Teaching and learning in a Makerspace
“
Coding da Vinci is all about creating opportunities for interaction,” says Stephan Bartholmei. The same aspiration is also shared by the Makerspace in Cologne’s Public Library – of course, in a different form. It is an open, creative space for do-it-yourself projects, based on an American role model, that came into being as a pioneer project in 2013. In the beginning in Cologne, library users, for example, had the opportunity to digitalise their old records at the so called Vinyl Bar. The next step the library took was to purchase a few 3-D printers, in order – in the words of library director, Hannelore Vogt – to make this “revolutionary technology” available in a public space. Ms Vogt finds that the Makerspace performs the traditional functions of a library, i.e. providing information and knowledge, in contemporary guise.
In the meantime the Makerspace idea has moved beyond the walls of the library and is networking all over the city. For example, one project is in cooperation with Cologne’s Kaiserin Augusta School and is entitled
Junior Experts. Within the framework of a Makerspace program the schoolchildren pass on their knowledge in the field of digital media mostly to older people who are not so well versed in modern technology. “The pupils become the teachers,” as Ms Vogt says happily. According to her, things like the Makerspace or a series of events for the technologically minded called
geek@cologne have given the library “a totally new image”.
Knitting from notes
Generating new perspectives is also one of the aims of
Coding da Vinci. And quite successfully, too – in 2014 16 institutions took part in the Hackathon, in 2015 it was as many as 33. The project teams were recruited from a total of 150 participants – both men and women. “The nicest thing,” according to Stephan Bartholmei, “is when ideas come about that one would never have hit upon oneself.” For example, there were two design students from the town of Trier and they got hold of some punch card roles from the German Museum – rolls that used to play music on electric pianos. As in the old days weaving looms used to function in the same way, the students devised a knitting machine that produced a scarf out of roll of musical notes.
The
Coding da Vinci project is still in the development phase. It is going to take some time out next year to undergo “further programmatic development”, as Bartholmei says. It is also going to move out into other regions. Although Bartholmei admits that by no means have all the ideas from the project been fully developed or made fit for the future, but some projects are most definitely gaining momentum.
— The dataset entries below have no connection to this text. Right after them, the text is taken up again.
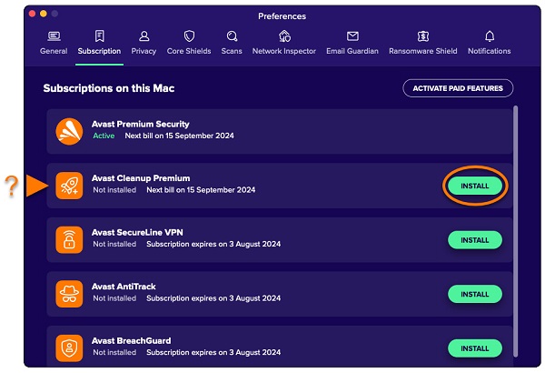Select the Subscription tab
Image resolution: width=545 pixels, height=373 pixels.
click(99, 43)
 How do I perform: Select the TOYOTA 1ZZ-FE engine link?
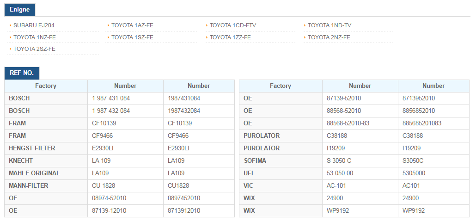click(x=230, y=37)
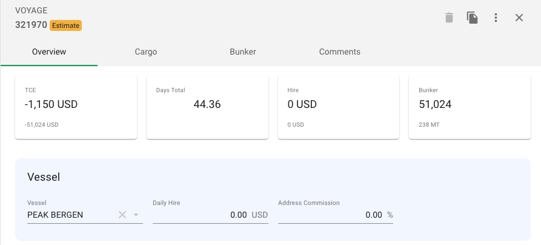Clear the PEAK BERGEN vessel selection

click(x=122, y=215)
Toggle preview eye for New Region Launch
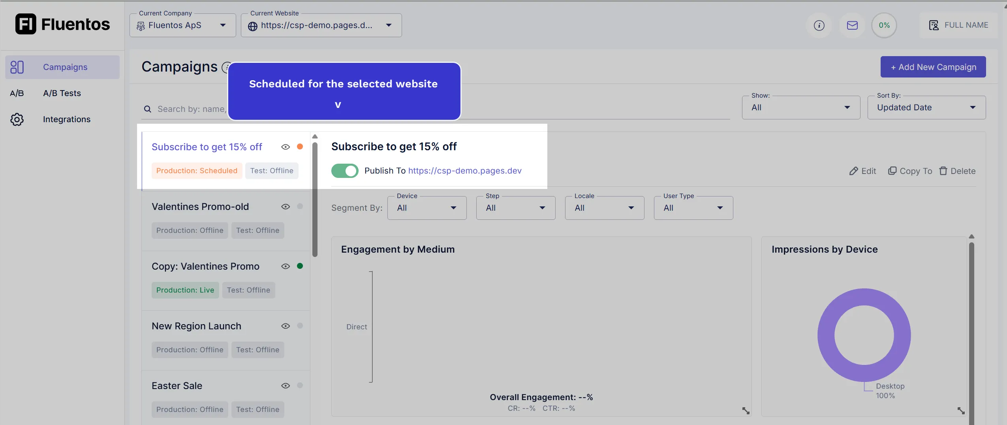The width and height of the screenshot is (1007, 425). (x=286, y=326)
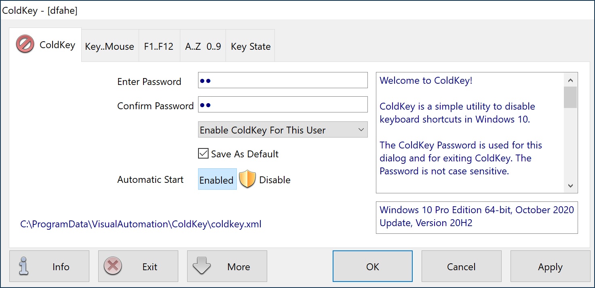Click the Cancel button
This screenshot has height=288, width=595.
(x=461, y=267)
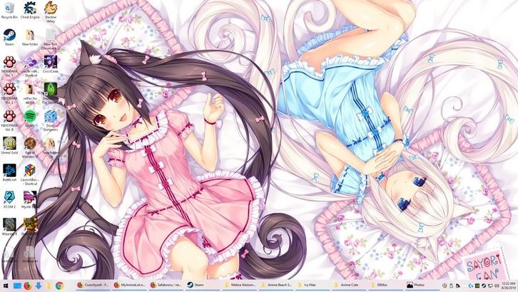Launch XCOM 2 from the desktop
This screenshot has height=292, width=518.
point(9,198)
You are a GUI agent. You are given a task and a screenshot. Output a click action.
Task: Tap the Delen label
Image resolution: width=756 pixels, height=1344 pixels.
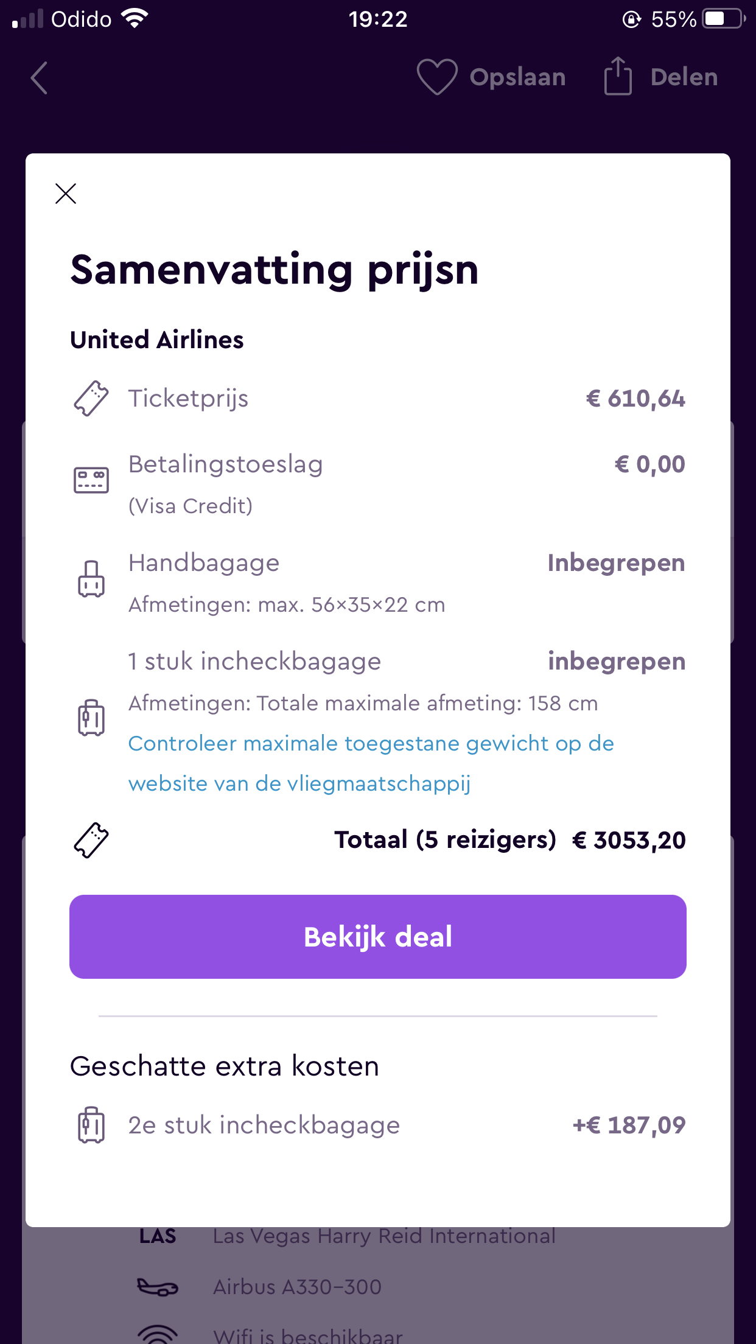[x=684, y=77]
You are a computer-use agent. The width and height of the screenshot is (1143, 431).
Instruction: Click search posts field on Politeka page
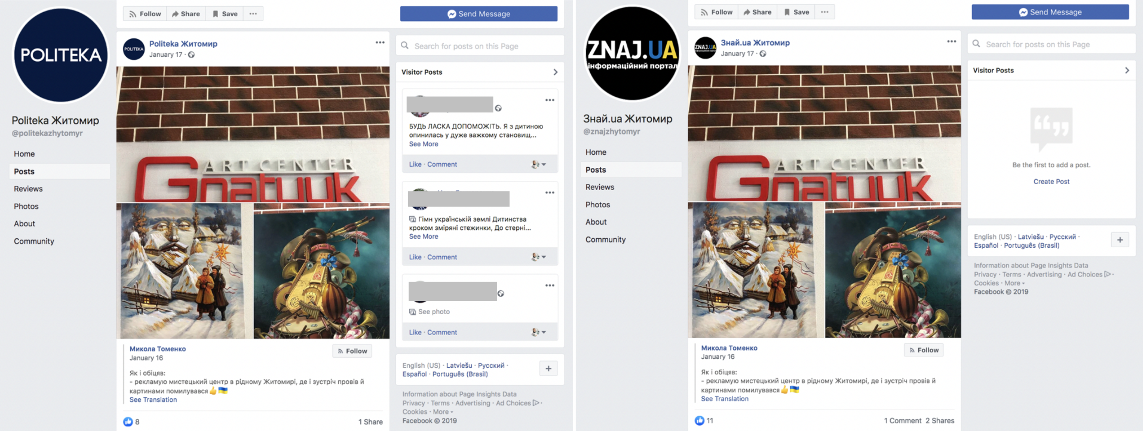[480, 46]
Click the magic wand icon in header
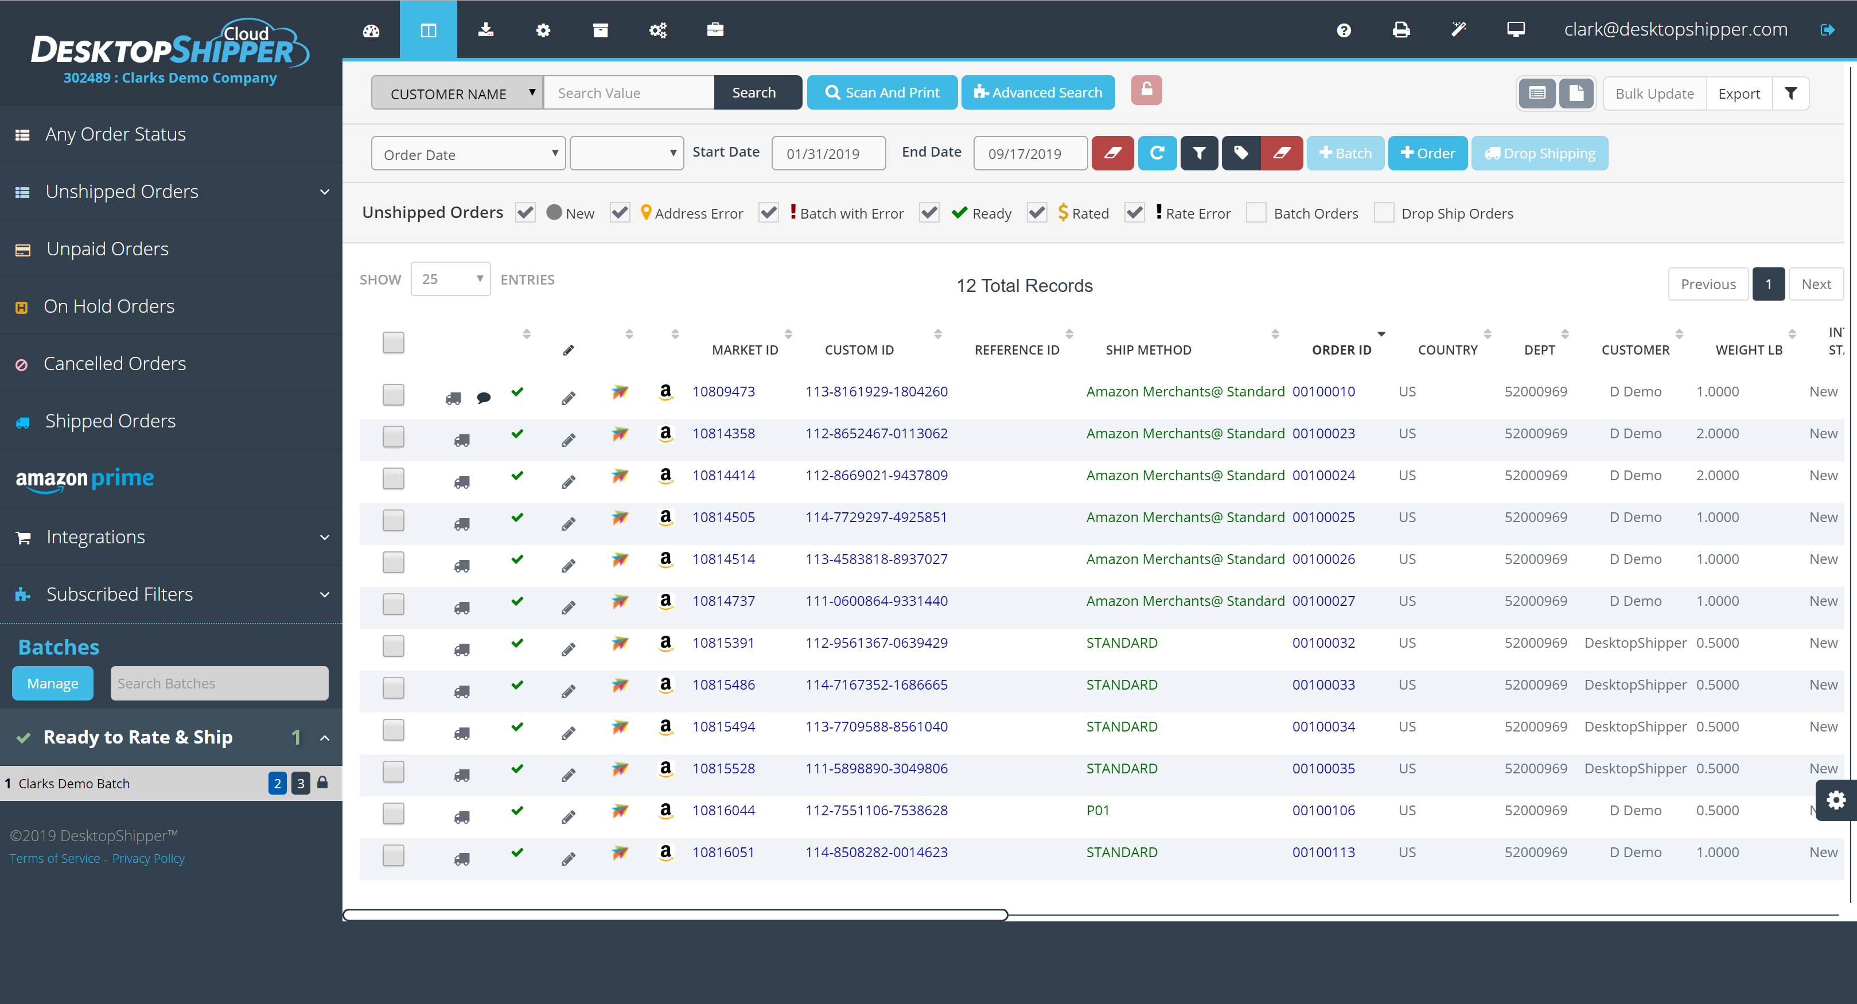The width and height of the screenshot is (1857, 1004). coord(1458,30)
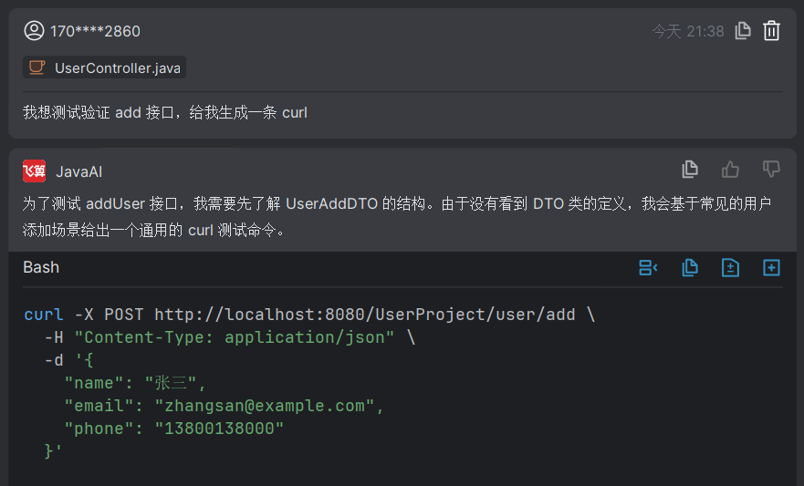Click the username 170****2860
Viewport: 804px width, 486px height.
tap(95, 31)
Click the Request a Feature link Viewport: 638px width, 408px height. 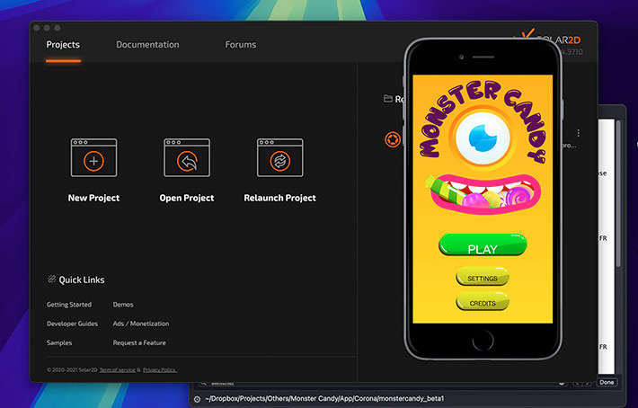pos(139,342)
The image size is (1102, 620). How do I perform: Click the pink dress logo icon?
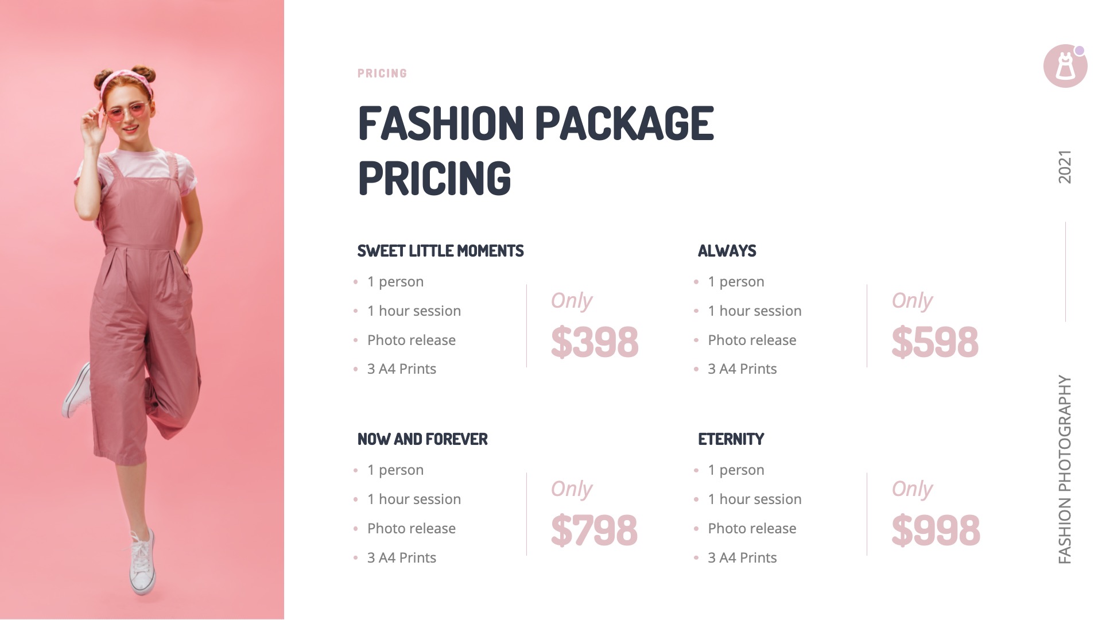pos(1065,67)
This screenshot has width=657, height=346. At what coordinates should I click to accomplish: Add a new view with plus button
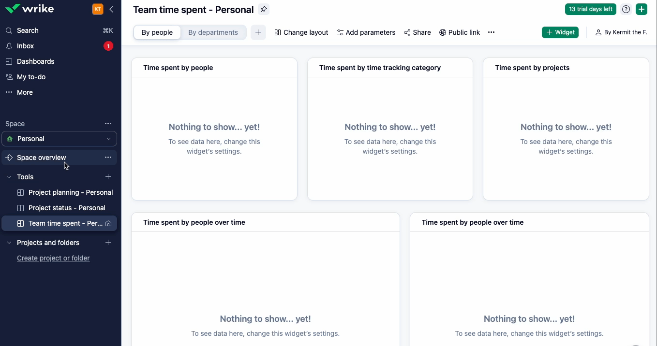click(258, 32)
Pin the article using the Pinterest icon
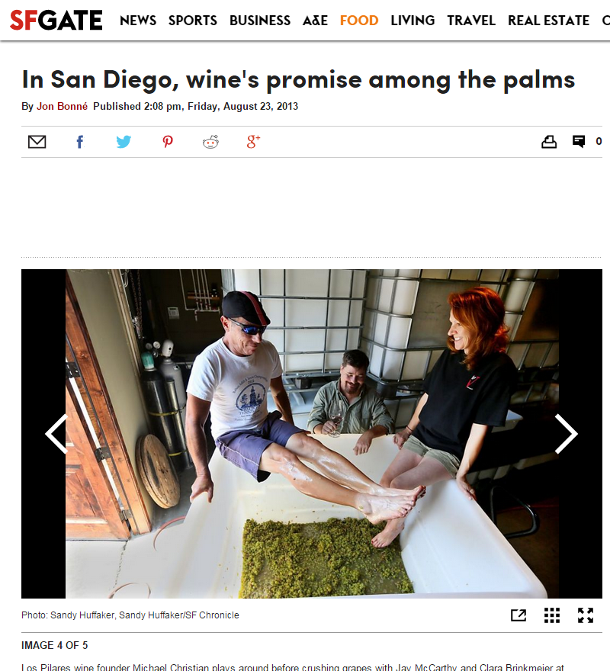 tap(168, 142)
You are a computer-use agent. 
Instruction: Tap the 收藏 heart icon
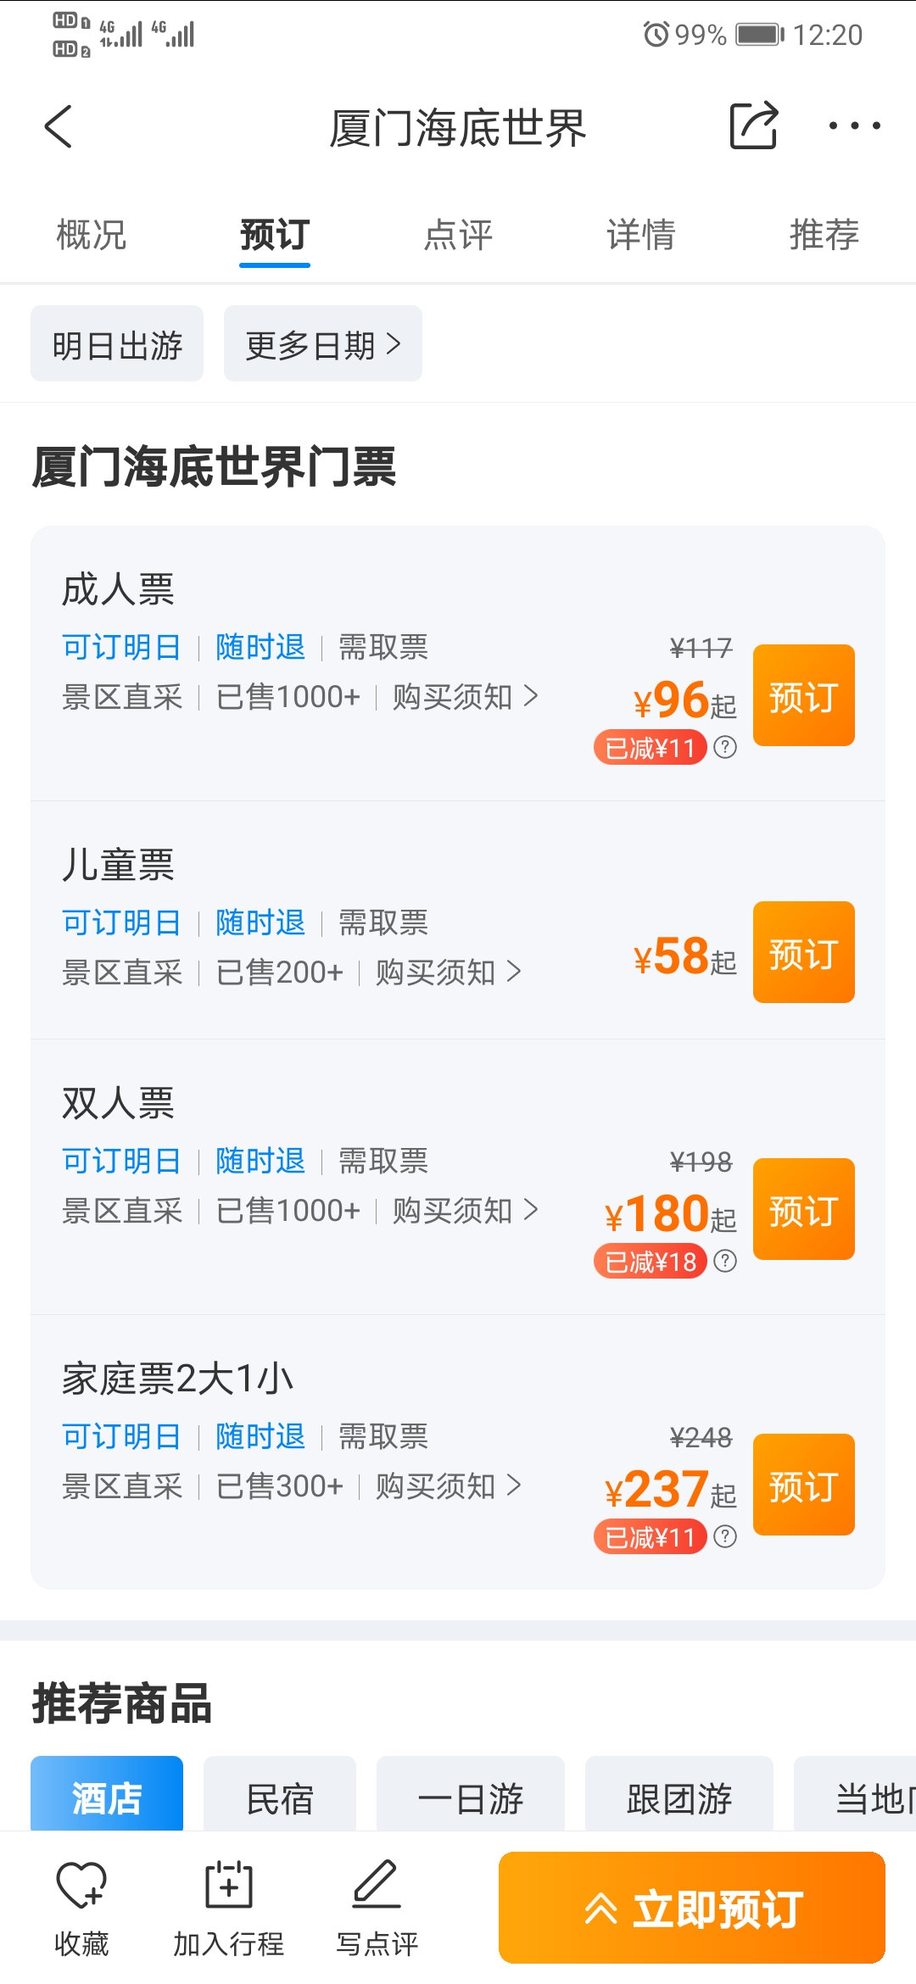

The program
Mnemosyne, for example, after being presented at
Coding da Vinci actually went on to win the Hackathon that was staged by the
Europeana portal.
It is not concrete results that
Coding da Vinci is primarily interested in, but much more in the ensuing “learning process”, as Bartholmei says – a process that is of benefit not only to the institutions, but also to the participants. This also applies to the Makerspace. “The role libraries play is different now,” says Hannelore Vogt. “The library is changing from being a knowledge archive to an implementation platform. The user is changing from being a recipient to being a producer.” Whereby this approach should not necessarily be limited to the digital sphere.